課題 1
息子の病気についての相談では、心エコーと心電図の結果、何がわかりましたか。
課題 2
息子の病気についての相談を、最後の文のあとから続けて書いてください。

読む文章
——————
息子、小2(7歳)についての質問です。昨年の春、学校検診で心臓の不整脈が見つかり、低身長の疑いもあり、総合病院で検査をして頂きました。その検査の末に、ミトコンドリア病のMELAS(3243A→G点変異)と言う事が判ったのですが、心臓の検査では、心エコー・心電図の結果、不完全右脚ブロックと心肥大が判りました。不完全右脚ブロックはそれ自体は心配が無いものだとお聞きしています。もう一つの心肥大は今後もゆっくりでは有るけれど、進行すると聞きました。心肥大はミトコンドリア病との関連があるのでしょうか。そして、今後どういう経過を辿っていくのか不安です。これについては、年に1度の割合で検査をして行く事になっています。障害児学級で注意して学校生活は送っていますが、少し身体を動かすと呼吸が乱れたり、唇の色が紫になったりしています。私自身、先天性中隔欠損症で、息子と同じ年で手術を受けた経験があり、尚更、心配してしまいます。良きアドバイス等御座いましたら、宜しくお願い致します。
——————
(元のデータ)
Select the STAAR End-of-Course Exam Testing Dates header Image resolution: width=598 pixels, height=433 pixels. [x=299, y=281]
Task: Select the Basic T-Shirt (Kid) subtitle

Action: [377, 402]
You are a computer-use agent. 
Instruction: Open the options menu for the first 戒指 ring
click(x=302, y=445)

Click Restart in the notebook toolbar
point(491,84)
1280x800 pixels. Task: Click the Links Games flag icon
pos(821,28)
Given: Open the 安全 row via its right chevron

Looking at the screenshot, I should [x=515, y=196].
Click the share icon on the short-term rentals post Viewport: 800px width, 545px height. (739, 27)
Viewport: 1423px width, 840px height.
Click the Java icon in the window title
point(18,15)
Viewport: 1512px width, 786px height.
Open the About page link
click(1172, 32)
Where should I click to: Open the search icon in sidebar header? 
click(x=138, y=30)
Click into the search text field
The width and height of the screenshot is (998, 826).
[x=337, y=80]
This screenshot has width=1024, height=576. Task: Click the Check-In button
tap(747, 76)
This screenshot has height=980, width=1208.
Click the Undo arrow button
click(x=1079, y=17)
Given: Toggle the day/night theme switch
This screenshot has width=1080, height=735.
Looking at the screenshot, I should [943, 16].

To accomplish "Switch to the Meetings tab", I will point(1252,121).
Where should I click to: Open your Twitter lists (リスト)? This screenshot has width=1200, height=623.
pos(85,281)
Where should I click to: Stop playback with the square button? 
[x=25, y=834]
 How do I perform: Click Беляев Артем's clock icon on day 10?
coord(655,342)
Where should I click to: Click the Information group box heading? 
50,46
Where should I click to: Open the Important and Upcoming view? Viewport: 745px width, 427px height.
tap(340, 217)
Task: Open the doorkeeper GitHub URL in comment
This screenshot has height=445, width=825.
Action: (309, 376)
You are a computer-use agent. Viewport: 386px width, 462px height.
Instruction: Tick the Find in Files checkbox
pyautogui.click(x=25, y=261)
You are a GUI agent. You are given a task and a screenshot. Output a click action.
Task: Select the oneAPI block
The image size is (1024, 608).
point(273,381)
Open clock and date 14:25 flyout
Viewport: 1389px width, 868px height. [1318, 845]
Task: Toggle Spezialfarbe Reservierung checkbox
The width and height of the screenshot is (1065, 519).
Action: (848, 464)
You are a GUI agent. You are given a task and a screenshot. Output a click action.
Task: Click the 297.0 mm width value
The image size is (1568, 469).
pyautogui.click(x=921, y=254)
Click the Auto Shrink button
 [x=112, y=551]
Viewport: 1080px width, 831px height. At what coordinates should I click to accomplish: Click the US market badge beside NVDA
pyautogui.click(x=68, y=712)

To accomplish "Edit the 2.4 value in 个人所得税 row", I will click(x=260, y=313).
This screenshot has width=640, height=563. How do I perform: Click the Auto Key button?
——————
答え 1
不完全右脚ブロックと心肥大です。

答え 2
投稿日時:2006-6-12 15:31
投稿者:yasukoga

Re:ミトコンドリア病による不整脈と心肥大 

久留米大学医学部小児科の古賀靖敏です。
A3243Gの変異を末梢血の検査で50%以上お持ちの場合、高率にミトコンドリア心筋症の合併がみられます。
心筋症の程度は、症例毎に様々です。経験的には、その重症度は変異率に比例している様に感じます。その初期には中隔の壁の肥厚として確認され、臨床的には年齢に対応した平均中隔壁の厚さの+2SD以上になる場合にミトコンドリア心筋症と診断しています。加齢と共に心筋症の進行が確認され、中隔のみでなく左室壁および右室壁まで肥厚することもありますが、ついには拡張型になる場合もあります。通常は、心筋壁が厚くなれば、それに比例して心収縮力も増大しますが、ミトコンドリア心筋症の場合、エネルギー不全のために逆に心収縮力が低下することもあります。心筋のポンプ作用が破綻した場合、心不全としての症状が出てきます。労作時の息切れ、運動時の頻脈、冷汗、顔面蒼白があり、不整脈が合併すればより重症な心不全となります。肺に水が貯まれば、喘息と同じような症状(心臓喘息)になります。心電図異常としては、WPW症候群が多く、不完全右脚ブロック、上室性頻拍も経験しております。
定期的な心臓検診も大切であり、私は半年に1回心臓の検診を行っています。胸写での心臓の大きさ、心エコーでの心臓の動きをチェックする必要があります。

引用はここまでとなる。